--- REQUIRED ACTION ---
Search the records for "agent". Report every line where it occurs.

--- SUPPLIED MATERIAL ---
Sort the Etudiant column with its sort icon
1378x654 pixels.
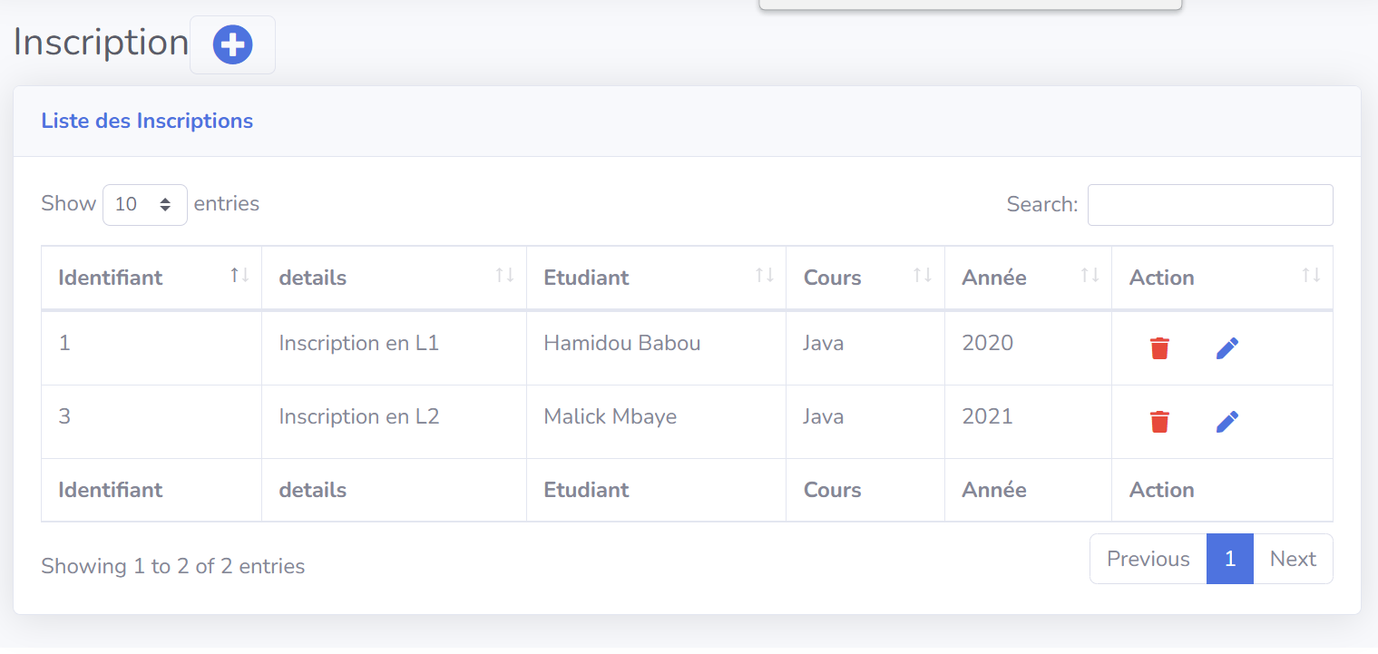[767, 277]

* * *

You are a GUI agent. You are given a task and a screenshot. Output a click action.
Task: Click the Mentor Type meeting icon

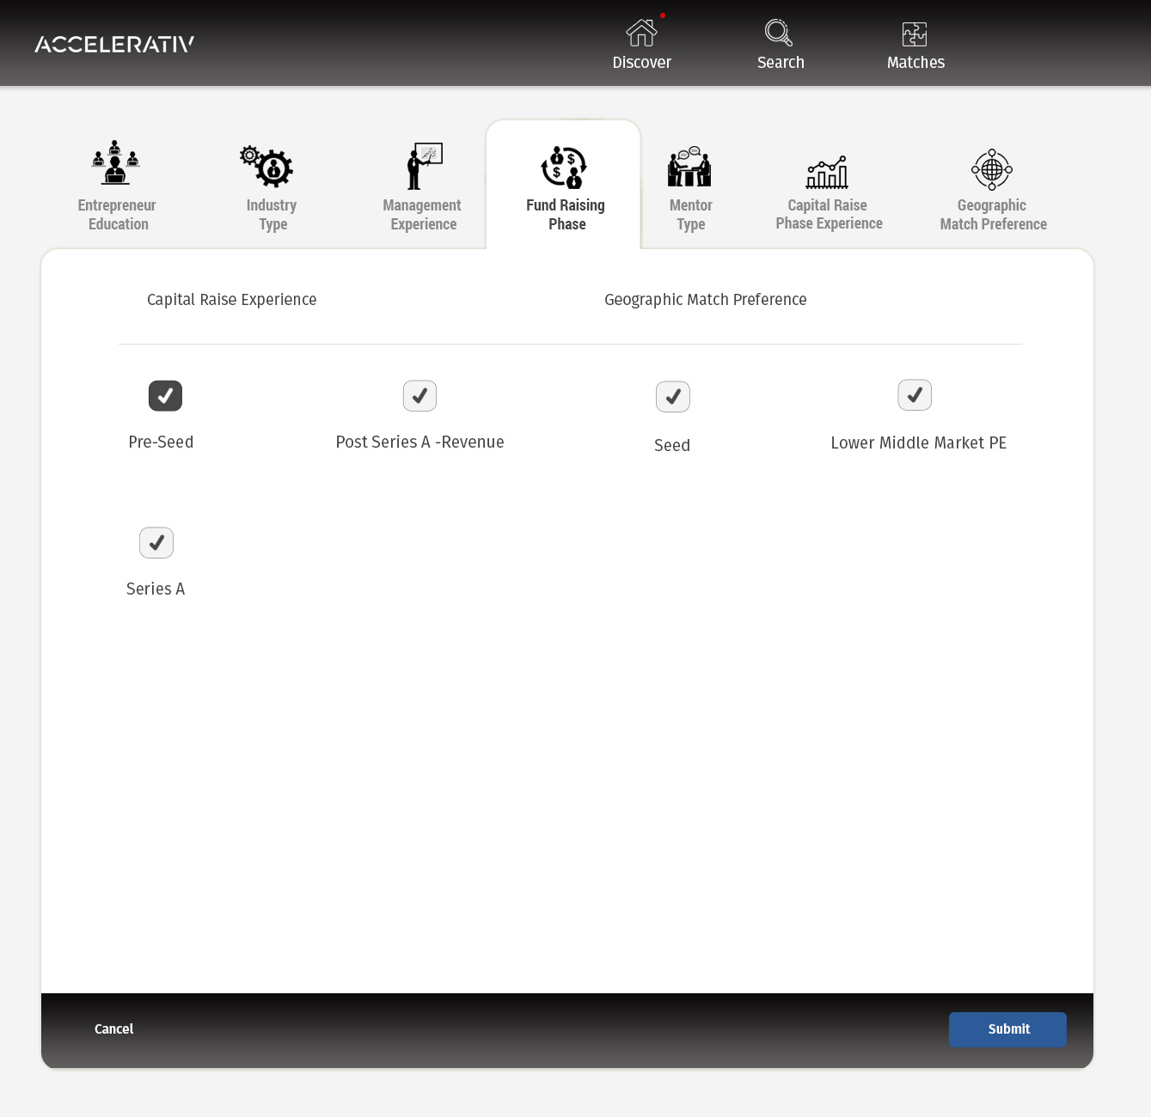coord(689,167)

==

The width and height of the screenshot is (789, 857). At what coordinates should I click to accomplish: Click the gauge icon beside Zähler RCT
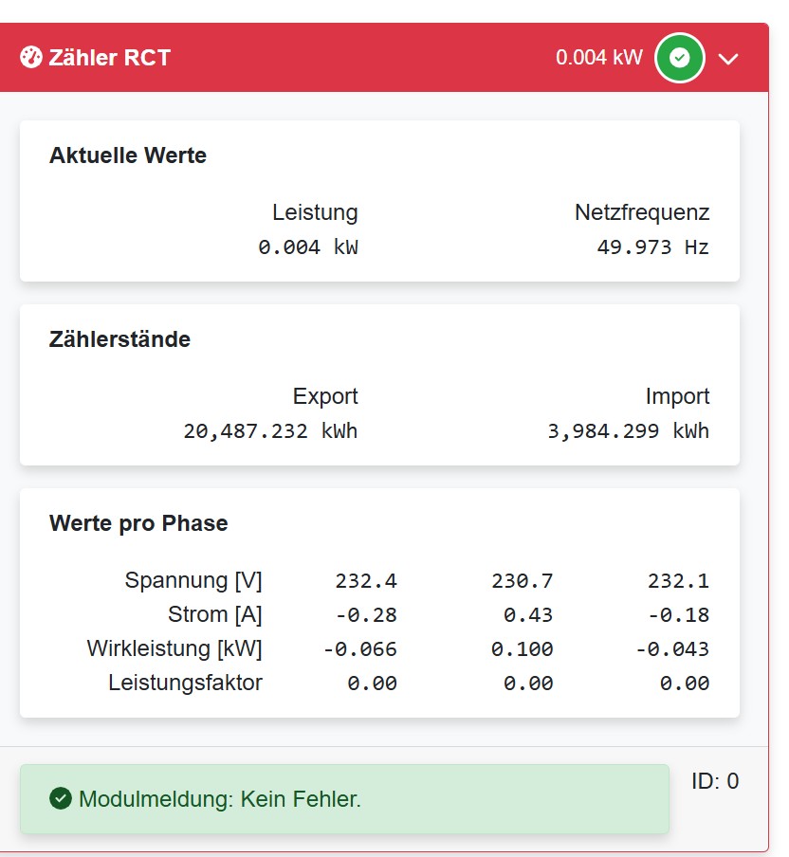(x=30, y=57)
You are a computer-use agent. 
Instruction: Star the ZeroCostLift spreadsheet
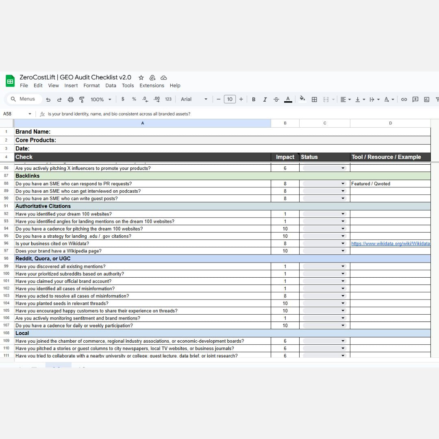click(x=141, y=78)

--- RESPONSE TO THIS EXERCISE ---
You are a GUI agent. You are given a task and a screenshot. Output a click action.
You are a computer-use agent. 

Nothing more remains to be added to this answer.